◆ Exercise:
Look below for the line with "Where should I"; begin the copy there and stop after the line with "You are a GUI", keeping the text exact and the pictures out.

====== Material supplied

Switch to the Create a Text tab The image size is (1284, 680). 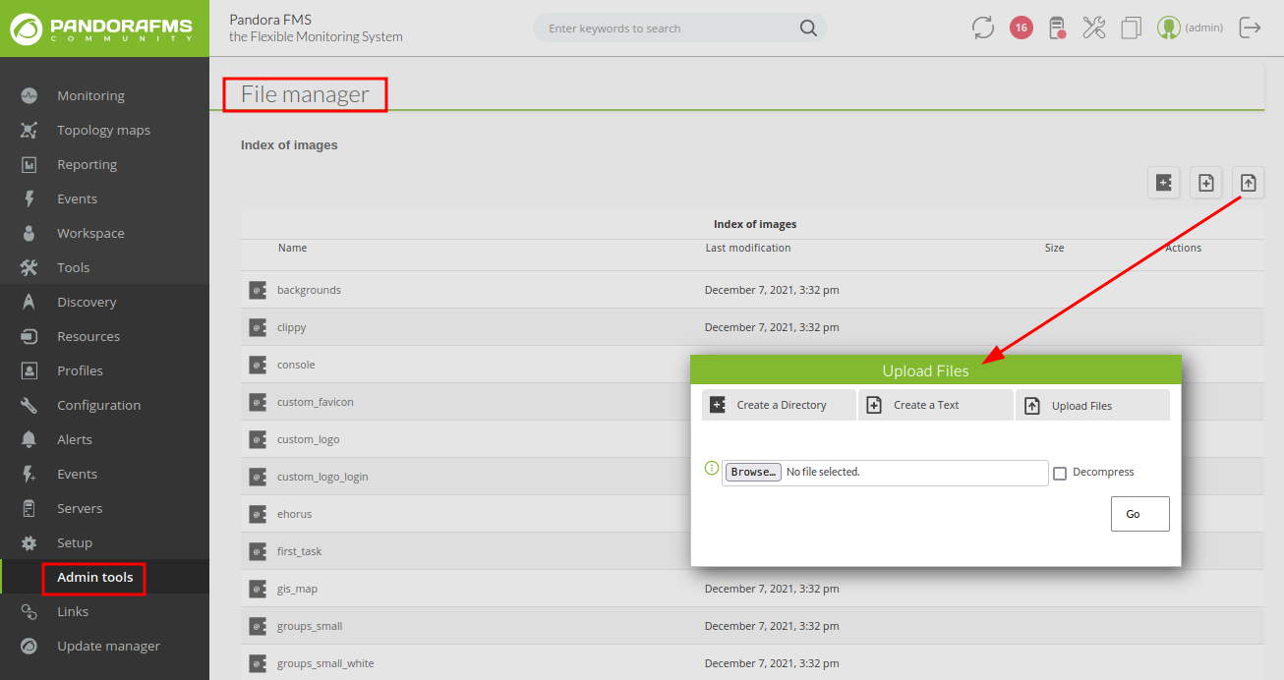point(935,405)
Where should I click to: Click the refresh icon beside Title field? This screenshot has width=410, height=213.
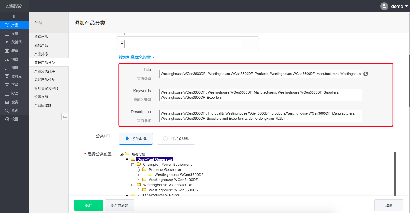366,74
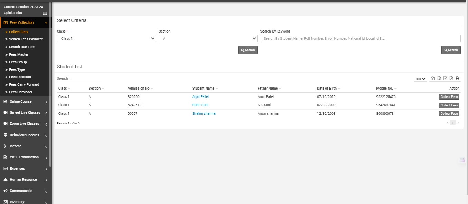The height and width of the screenshot is (204, 468).
Task: Export student list as CSV icon
Action: [445, 78]
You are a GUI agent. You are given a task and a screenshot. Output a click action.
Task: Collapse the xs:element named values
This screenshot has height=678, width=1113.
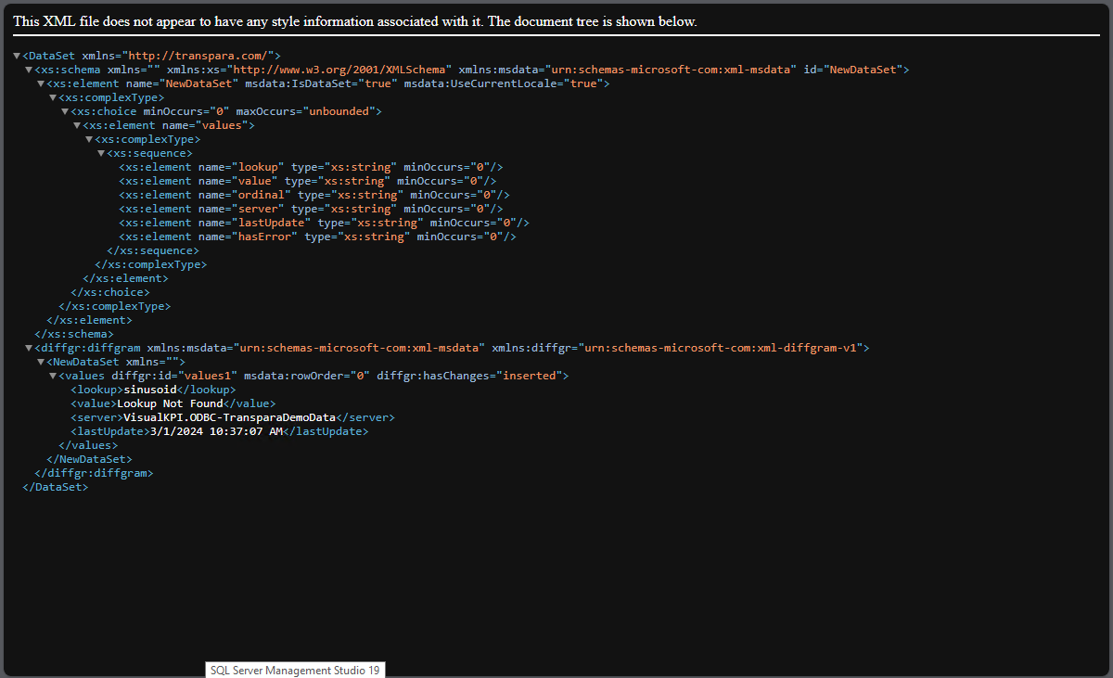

============

◆ Answer section:
Where should I click to: Click the refresh icon beside Title field? This screenshot has width=410, height=213.
366,74
The height and width of the screenshot is (204, 468).
Task: Export student list as CSV icon
Action: [445, 78]
You are a GUI agent. You are given a task and a screenshot. Output a click action.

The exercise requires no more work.